Prior to last weekend, I'd never been to Shakespeare in the Park in New York City. I went to the one in Buffalo regularly growing up, but that's pretty different. They use the same set every year, the acting is not particularly good, and you certainly don't have to line up. You just show up kind of early with your lawn chair or blanket and some food and sit on this little slope. At intermission the actors come around collecting donations and while I don't know if it's still there, there used to be an ice cream place nearby in the park and we always made an intermission ice cream run. It's fun and summery and totally laid back.

Getting in line at central park at 6:10 in the morning--and being well back from the front of said line--is pretty much the opposite of laid back. And that's not even taking into account the fact that they have a security guy policing the line and explaining the rules. Which isn't to say that it was a drag or anything. We were right across from a big open space, which was nice.

Right across from our spot in line.

Early in the day the park is full of big dogs running around off leash, and my friend and I had fun watching them play.
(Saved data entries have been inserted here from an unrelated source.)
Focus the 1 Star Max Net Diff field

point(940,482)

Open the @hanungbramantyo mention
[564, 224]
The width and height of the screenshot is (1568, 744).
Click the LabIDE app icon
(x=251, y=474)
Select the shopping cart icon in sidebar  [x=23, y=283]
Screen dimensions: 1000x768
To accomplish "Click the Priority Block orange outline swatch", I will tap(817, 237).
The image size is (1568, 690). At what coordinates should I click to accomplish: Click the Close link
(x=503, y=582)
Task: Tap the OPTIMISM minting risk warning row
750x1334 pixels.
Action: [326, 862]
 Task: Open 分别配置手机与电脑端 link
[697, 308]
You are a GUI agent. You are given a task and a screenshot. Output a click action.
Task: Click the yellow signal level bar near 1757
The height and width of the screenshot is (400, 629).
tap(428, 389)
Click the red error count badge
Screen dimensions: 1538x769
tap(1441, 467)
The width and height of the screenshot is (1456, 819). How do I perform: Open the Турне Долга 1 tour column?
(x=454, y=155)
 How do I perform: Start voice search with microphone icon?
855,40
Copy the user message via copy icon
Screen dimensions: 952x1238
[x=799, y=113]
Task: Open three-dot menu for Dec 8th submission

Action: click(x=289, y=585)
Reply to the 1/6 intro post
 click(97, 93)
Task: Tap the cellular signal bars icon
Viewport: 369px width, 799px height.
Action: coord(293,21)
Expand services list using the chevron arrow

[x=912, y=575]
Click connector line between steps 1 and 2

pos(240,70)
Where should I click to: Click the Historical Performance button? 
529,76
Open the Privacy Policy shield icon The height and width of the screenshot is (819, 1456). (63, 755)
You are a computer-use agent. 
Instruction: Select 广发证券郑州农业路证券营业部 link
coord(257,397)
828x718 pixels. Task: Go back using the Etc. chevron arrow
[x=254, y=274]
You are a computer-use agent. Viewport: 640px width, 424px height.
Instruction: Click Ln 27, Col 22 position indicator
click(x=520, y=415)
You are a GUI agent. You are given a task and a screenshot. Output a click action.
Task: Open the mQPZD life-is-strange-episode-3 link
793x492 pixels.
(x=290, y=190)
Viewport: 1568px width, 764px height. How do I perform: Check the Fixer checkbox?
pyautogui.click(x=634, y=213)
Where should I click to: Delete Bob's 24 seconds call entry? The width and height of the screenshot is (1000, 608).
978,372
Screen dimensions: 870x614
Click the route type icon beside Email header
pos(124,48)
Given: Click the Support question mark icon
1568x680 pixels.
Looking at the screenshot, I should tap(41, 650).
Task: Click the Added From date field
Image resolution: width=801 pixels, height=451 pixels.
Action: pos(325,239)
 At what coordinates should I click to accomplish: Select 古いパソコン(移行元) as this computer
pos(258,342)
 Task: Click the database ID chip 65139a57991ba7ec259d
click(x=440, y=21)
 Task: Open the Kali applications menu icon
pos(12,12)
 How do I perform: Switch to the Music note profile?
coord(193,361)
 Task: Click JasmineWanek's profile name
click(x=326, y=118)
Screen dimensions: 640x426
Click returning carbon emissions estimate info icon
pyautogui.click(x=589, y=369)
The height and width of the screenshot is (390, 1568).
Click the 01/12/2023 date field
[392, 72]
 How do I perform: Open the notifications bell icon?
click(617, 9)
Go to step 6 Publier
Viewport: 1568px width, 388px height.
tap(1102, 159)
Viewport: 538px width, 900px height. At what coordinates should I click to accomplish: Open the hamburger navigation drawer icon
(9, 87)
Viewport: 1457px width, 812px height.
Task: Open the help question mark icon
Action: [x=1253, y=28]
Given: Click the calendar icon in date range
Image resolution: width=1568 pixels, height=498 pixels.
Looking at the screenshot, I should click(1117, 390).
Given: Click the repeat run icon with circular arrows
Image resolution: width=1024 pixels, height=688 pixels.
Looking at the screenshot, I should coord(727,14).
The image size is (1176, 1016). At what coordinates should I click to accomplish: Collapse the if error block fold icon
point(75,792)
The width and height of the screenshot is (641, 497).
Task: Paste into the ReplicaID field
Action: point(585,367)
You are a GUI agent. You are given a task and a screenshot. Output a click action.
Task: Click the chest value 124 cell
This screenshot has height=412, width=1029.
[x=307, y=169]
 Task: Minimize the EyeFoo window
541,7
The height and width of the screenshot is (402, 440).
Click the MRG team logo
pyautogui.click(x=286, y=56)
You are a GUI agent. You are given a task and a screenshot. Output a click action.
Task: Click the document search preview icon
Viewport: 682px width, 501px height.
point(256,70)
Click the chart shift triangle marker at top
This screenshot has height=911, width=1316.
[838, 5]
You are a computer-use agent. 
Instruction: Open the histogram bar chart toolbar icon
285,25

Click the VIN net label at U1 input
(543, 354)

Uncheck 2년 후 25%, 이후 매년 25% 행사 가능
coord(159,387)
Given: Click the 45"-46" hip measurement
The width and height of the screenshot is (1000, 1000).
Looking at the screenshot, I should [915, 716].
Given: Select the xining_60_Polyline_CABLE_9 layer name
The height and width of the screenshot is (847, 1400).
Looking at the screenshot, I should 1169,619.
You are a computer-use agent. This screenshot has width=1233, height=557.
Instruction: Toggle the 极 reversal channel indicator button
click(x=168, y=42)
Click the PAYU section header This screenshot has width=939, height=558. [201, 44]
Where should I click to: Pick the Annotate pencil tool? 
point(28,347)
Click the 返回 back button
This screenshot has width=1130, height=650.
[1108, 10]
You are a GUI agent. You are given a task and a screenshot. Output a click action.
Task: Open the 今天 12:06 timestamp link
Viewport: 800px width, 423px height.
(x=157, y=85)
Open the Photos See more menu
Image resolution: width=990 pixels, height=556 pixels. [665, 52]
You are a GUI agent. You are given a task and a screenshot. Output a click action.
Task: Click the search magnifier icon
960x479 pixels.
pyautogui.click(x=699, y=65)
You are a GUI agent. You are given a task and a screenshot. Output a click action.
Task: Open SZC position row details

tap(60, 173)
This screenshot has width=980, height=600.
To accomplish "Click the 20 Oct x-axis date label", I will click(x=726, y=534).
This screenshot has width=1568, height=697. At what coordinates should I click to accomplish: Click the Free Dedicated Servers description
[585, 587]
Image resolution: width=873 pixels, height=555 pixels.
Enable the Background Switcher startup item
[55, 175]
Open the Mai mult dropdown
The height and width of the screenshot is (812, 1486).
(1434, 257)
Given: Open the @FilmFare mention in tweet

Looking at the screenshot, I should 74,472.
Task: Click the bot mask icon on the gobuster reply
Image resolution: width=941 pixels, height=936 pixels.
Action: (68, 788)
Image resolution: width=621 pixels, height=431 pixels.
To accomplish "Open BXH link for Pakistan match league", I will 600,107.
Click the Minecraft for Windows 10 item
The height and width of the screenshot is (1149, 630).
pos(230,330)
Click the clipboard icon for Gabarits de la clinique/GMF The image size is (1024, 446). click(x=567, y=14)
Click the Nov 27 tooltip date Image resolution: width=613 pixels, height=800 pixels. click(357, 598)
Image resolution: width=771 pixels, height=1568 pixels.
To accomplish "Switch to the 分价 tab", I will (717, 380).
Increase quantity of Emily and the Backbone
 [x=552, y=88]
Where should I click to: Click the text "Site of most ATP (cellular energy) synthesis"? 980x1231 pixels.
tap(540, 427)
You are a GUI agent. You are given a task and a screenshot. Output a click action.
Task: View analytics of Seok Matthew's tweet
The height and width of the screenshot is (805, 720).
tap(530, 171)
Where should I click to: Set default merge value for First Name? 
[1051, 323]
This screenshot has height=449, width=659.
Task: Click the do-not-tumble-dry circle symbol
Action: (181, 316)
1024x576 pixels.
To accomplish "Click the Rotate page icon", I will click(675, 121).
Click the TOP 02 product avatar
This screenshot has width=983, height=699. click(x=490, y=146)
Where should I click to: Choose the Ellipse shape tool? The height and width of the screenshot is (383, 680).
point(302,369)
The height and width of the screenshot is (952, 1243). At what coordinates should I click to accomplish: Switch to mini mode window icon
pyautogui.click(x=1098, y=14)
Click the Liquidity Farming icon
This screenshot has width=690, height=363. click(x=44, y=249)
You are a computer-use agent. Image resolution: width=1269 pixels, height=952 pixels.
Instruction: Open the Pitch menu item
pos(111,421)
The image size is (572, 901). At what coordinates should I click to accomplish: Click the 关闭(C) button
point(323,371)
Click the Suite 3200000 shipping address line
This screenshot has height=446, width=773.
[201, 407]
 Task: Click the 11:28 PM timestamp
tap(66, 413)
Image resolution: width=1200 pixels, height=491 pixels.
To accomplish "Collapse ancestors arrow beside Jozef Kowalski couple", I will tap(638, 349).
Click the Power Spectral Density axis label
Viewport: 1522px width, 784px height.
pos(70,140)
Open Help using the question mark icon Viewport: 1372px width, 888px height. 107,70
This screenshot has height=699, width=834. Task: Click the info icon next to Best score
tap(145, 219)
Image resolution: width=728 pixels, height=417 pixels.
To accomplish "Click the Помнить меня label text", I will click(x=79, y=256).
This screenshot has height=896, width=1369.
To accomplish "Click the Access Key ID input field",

And there are worse ways to spend a beautiful Sunday then hanging out in Central Park snacking, reading, and playing games. Actually, I can't think of many better ways to spend a Sunday in late June.

We collected our tickets--our seats were near the back but not too far from the center--and walked over to the farmers market behind the Museum of Natural History to buy lunch. A lunch which included some fantastic strawberries. Then right back to the park where we hung out until my friend's parents met us for dinner and the show.

I'd had a nice day anyway, but the fact that this production of Twelfth Night is as good as it is made it pretty perfect. It was funny and full of music and acted with great humor and clarity. I liked the entire cast. Also, this production, which is rather traditional, does a particularly nice job of balancing the comedy with the more serious aspects of the love and loss in the story. And to be honest, I tend to prefer my Shakespeare traditional, particularly when it's being performed in this kind of setting where people just want to enjoy the show after spending a day in line and out in the sun.

I was surprised at how much I enjoyed the whole day, although it can't hurt that it was such a pleasure just to have a beautiful day after the weather that plagued us for pretty much the entire spring. It's something I'll look forward to doing again (next year).